What Counts Toward Your Medicare Advantage Out-of-Pocket Max?

Your Medicare Advantage out-of-pocket maximum (MOOP) counts deductibles, copayments, and coinsurance for Part A and Part B covered services received from in-network providers. Once your spending hits that cap, your plan pays 100% of covered medical services for the rest of the year. In 2026, the maximum MOOP that any Medicare Advantage plan can set is $9,250, though many plans choose a lower limit.

Costs That Count Toward Your MOOP

Three types of cost-sharing push you closer to your out-of-pocket maximum:

  • Deductibles: The amount you pay before your plan starts sharing costs for Part A (hospital) and Part B (medical) services.
  • Copayments: Flat-dollar amounts you pay at the time of a service, like $40 for a specialist visit or $300 per day for a hospital stay.
  • Coinsurance: Your percentage share of a covered service, such as paying 20% of the cost of an outpatient surgery.

All three apply only to services covered under Medicare Part A and Part B. That includes hospital stays, doctor visits, lab work, imaging, outpatient procedures, durable medical equipment, and other standard Medicare-covered care. Every dollar of cost-sharing you pay for these services through in-network providers gets tracked by your plan and applied toward your annual limit.

Costs That Do Not Count

Several categories of spending never move the needle on your MOOP, even though they come out of your wallet:

  • Monthly premiums: Neither your Part B premium nor your Medicare Advantage plan premium counts toward the cap.
  • Part D prescription drug costs: Copays and coinsurance for medications covered under your plan’s drug benefit are tracked separately. Starting in 2025, Part D has its own annual cap of $2,000 for covered prescriptions, but that spending stays in its own bucket.
  • Non-covered services: If Medicare doesn’t cover something (most cosmetic procedures, for example), paying for it out of pocket won’t count.
  • Out-of-network charges in HMO plans: HMO-type Medicare Advantage plans generally don’t cover out-of-network care except in emergencies, and any costs you pay out of network won’t apply.

How PPO Plans Handle Out-of-Network Spending

If you have a PPO Medicare Advantage plan, you can see out-of-network providers for a higher cost. These plans typically have two separate limits: a lower in-network MOOP and a higher combined MOOP that includes both in-network and out-of-network spending. Your in-network cost-sharing always counts toward both limits. Out-of-network cost-sharing counts toward the combined limit but not necessarily toward the lower in-network cap.

This distinction matters. If your plan has a $5,000 in-network MOOP and a $8,000 combined MOOP, spending $4,000 at out-of-network providers won’t get you any closer to triggering the $5,000 in-network protection. You’d need to accumulate $5,000 specifically from in-network cost-sharing to hit that threshold, or $8,000 total from any providers to reach the combined cap.

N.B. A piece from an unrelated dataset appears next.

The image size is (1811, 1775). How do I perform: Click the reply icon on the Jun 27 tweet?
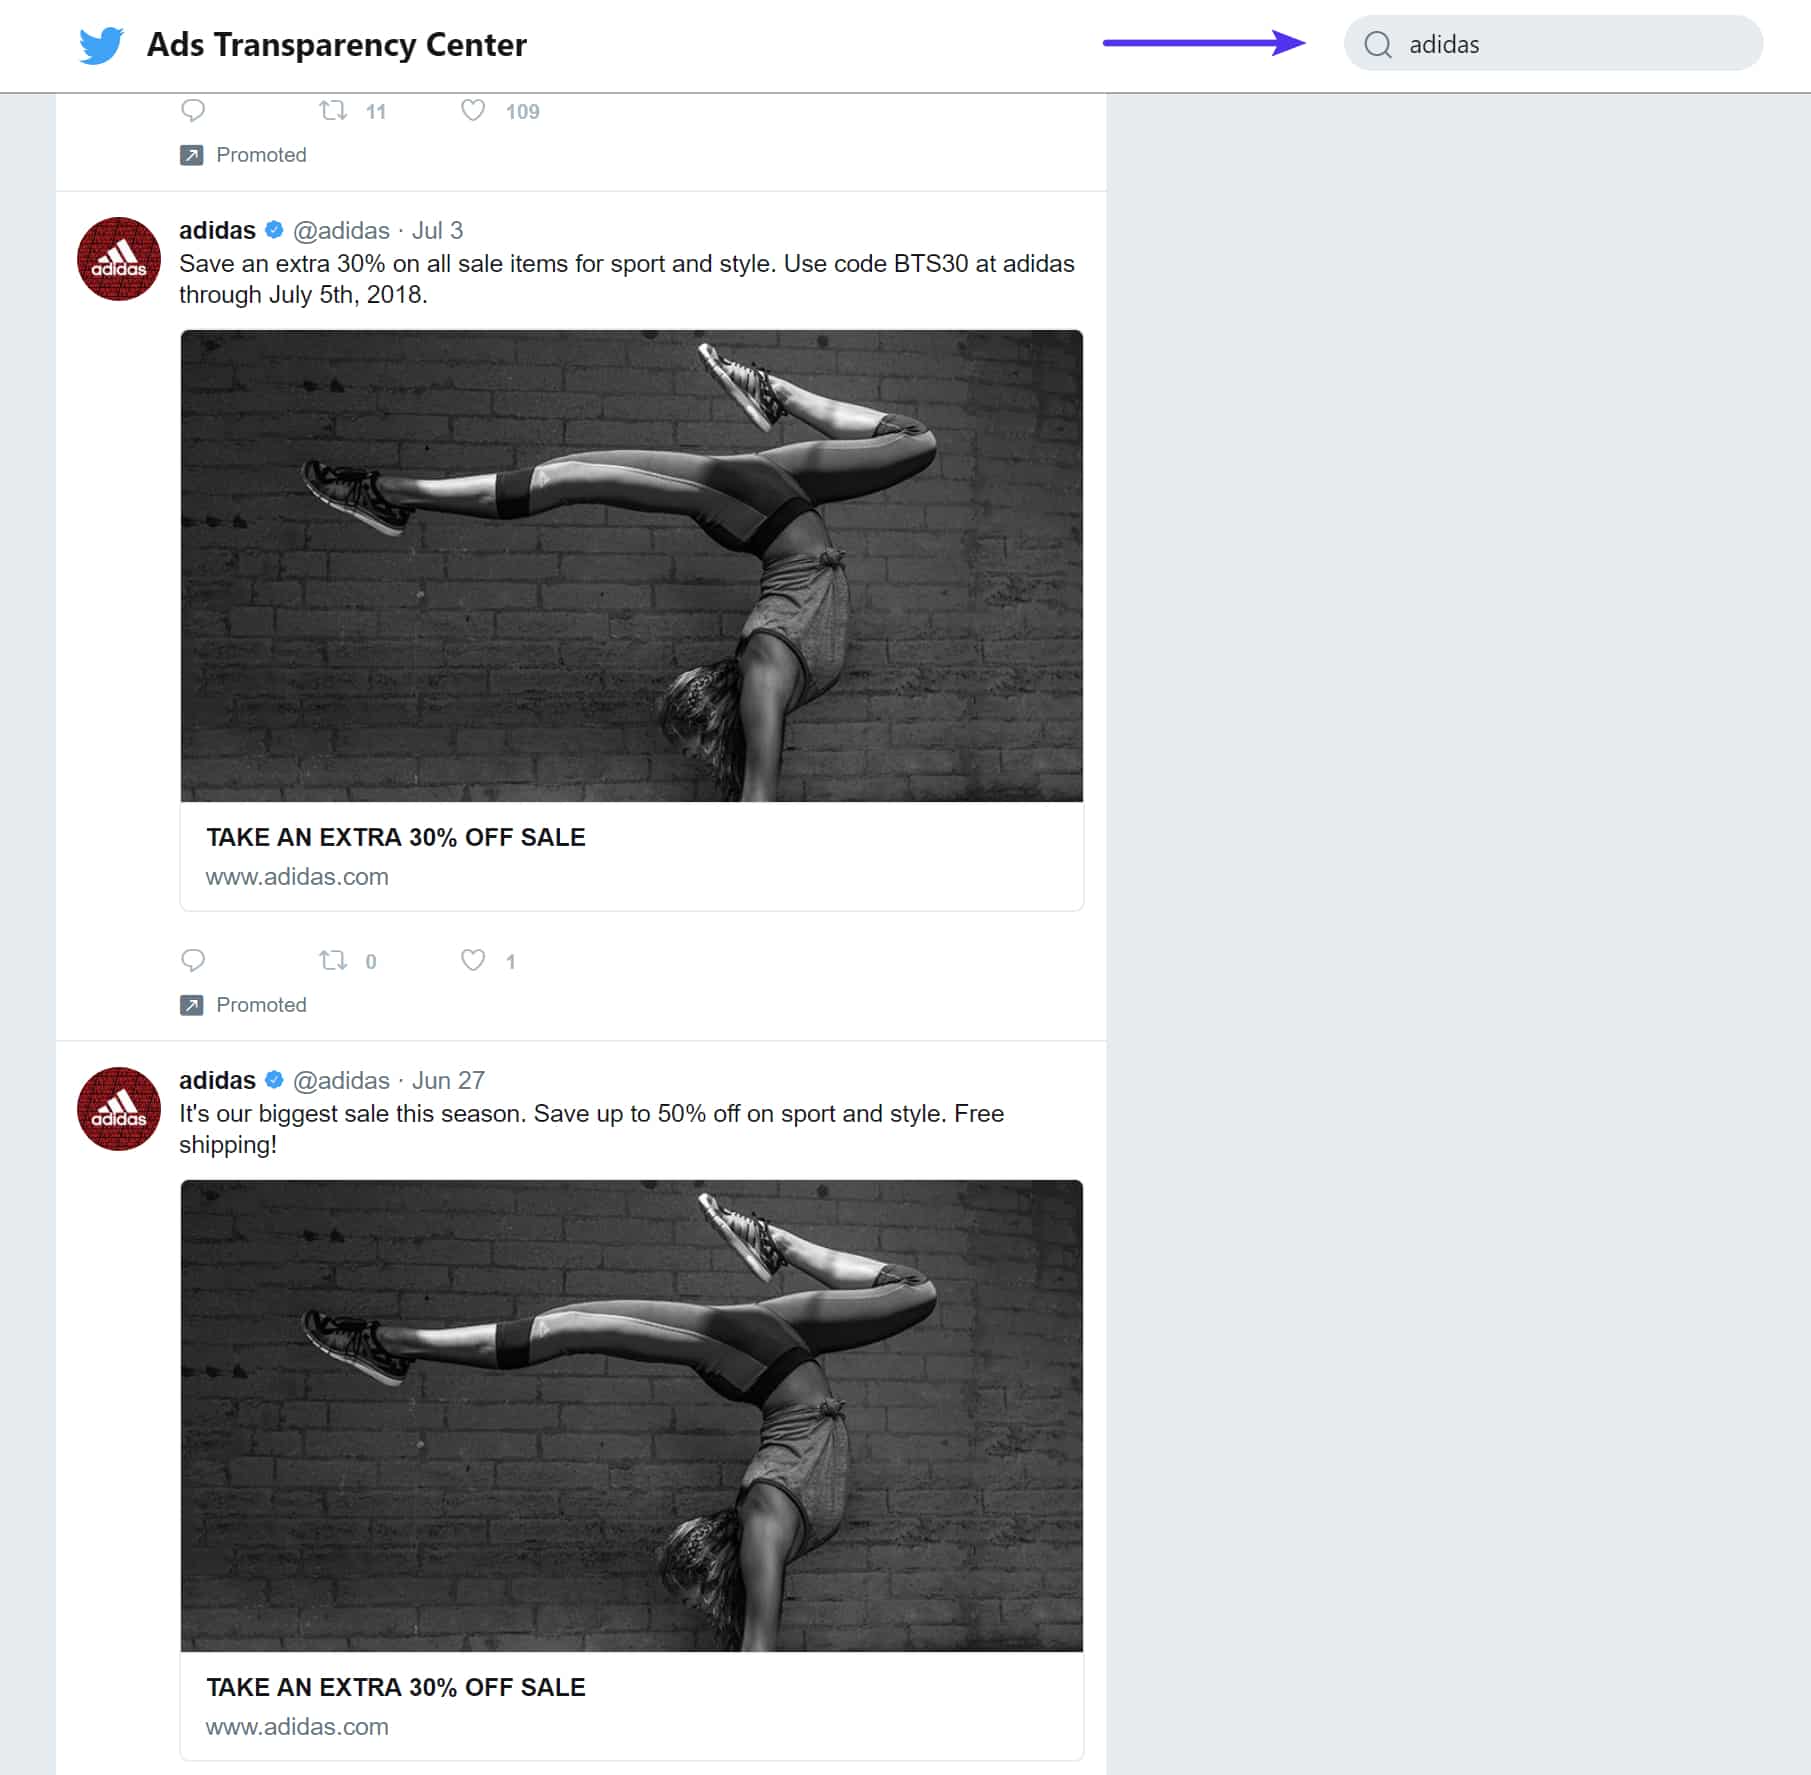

Supplemental Benefits Like Dental, Vision, and Hearing

Many Medicare Advantage plans offer extra benefits that Original Medicare doesn’t cover, including dental care, vision exams, eyeglasses, and hearing aids. Whether cost-sharing for these benefits counts toward your MOOP depends on your specific plan. CMS rules allow plans to include supplemental benefit cost-sharing in the MOOP calculation, but they aren’t required to.

Cost-sharing structures vary widely across these benefits. About 62% of plans charge cost-sharing for hearing aids, and those amounts can be significant. Comprehensive dental services carry coinsurance in roughly 22% of plans, with a typical rate around 50%. Vision cost-sharing is rare, with only about 6% of plans charging anything for eye exams. Check your plan’s Evidence of Coverage document to see whether these expenses apply toward your MOOP or sit outside it entirely.

How the MOOP Limit Is Set

CMS sets the ceiling for MOOP limits each year based on what the most expensive 5% of Original Medicare beneficiaries spend out of pocket. Plans can’t exceed this mandatory ceiling, but they can set their cap lower. CMS publishes three tiers: a mandatory (highest) limit, a lower limit based on the 85th percentile of spending, and an intermediate limit that falls between the two. Plans that choose a lower MOOP limit can advertise that as a selling point during enrollment.

Your plan tracks your spending throughout the year and is required to notify you and your providers when you’ve reached your limit. After that point, covered Part A and Part B services from in-network providers are fully paid by the plan for the remainder of the calendar year. The counter resets to zero on January 1.

How to Check Your Specific Limit

Your plan’s MOOP appears in the Summary of Benefits you received at enrollment and in the full Evidence of Coverage document. You can also find it by searching your plan on Medicare.gov or calling the number on the back of your plan ID card. When comparing plans during open enrollment, pay attention not just to the dollar amount of the MOOP but to which costs your plan includes in the calculation, especially if you use supplemental benefits or see out-of-network providers regularly.